On Wed, 4 May 1994, Stephen Humble wrote:
Ed Carp <ecarp@netcom.com> sez:
Consider a successful terrorist attack against a significant group of innocents (the larger the number killed, the greater the horror and shock value). The terrorists were using PGP-encrypted email to plan out the thing.
Now, how long do you think it would take before ALL crypto was outlawed? Who would benefit from such a thing? Consider that it's child's play to finance, arm, and train a group of people to conduct a terrorist attack and (conveniently) they all get killed in their attack. No one's going to complain too loudly - after all, they *are* terrorists, right?
I suspect significant problems implementing a law that criminalizes crypto. The government currently spends $billions per year trying to eliminate illegal drugs, to very little effect. Drugs should be easier to eliminate than crypto since phys-obs can't be copied ad infinitum as bits can.
There's also the matter of recognizing crypto in use. A program that transforms its input so that the output can be converted back to the input but has maximum entropy is a good compression program and might also be an encryption program. If a TLA taps my phone and finds a mysterious bit sequence, how can they distinguish reliably and cheaply between an encrypted conversation and a download of emacs-19.22.tar.gz?

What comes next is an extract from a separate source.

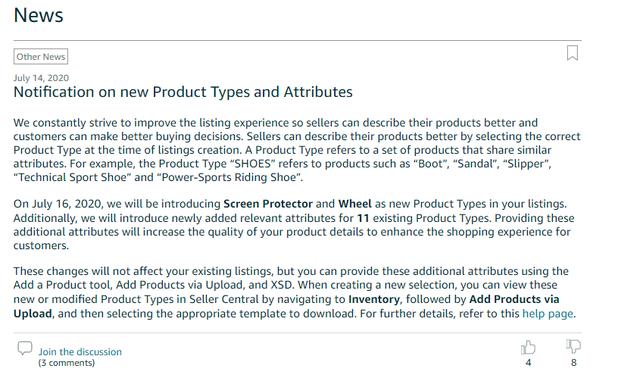Bookmark this news article
The width and height of the screenshot is (640, 381).
click(572, 53)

Unless you use some sort of stego software, most encrypted stuff is pretty easy to figure out that it *is* encrypted. grep " BEGIN PGP " message is a pretty good way to detect PGP traffic, magic numbers will tell you if it's a compressed file or not, etc. It might not be necessary to prove what you were using to encrypt, merely proving that you *were* encrypting might be sufficient. It's like the FCC: if they catch a ham sending out packets, and the FCC can't read them, they issue you a pink slip. Doesn't matter what you're using, the meaning is obscured, and that's enough for them.